**What the task asks:** Copy the listing below word for word, starting at the line that contains "Choose the Neither". Continue through the final line of the listing.

Text and item location entries
+++++

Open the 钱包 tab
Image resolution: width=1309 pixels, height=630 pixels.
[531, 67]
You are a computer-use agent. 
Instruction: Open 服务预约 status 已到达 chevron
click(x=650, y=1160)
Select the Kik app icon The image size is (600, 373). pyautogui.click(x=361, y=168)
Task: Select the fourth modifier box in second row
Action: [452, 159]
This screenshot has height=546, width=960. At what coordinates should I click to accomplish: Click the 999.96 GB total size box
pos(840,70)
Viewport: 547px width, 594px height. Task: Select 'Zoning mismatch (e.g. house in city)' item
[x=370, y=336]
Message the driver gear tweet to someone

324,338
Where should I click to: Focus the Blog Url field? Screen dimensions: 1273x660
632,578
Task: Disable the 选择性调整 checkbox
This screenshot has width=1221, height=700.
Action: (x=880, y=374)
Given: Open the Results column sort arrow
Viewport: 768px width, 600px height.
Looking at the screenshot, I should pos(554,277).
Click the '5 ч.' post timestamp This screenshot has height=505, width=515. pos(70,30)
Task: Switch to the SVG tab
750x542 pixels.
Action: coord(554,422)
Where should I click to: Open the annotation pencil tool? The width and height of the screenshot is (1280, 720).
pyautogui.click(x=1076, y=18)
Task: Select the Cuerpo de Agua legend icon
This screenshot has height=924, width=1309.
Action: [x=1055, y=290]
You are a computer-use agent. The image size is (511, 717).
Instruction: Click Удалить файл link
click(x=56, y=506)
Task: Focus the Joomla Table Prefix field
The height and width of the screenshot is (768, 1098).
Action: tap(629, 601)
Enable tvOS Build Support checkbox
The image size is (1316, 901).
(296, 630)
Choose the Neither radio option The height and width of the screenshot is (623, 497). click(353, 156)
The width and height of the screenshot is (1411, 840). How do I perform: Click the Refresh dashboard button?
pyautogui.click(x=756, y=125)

+++++

**Answer for this exercise:**
Choose the Neither radio option The height and width of the screenshot is (623, 497). click(353, 156)
The width and height of the screenshot is (1411, 840). How do I perform: Click the Refresh dashboard button?
pyautogui.click(x=756, y=125)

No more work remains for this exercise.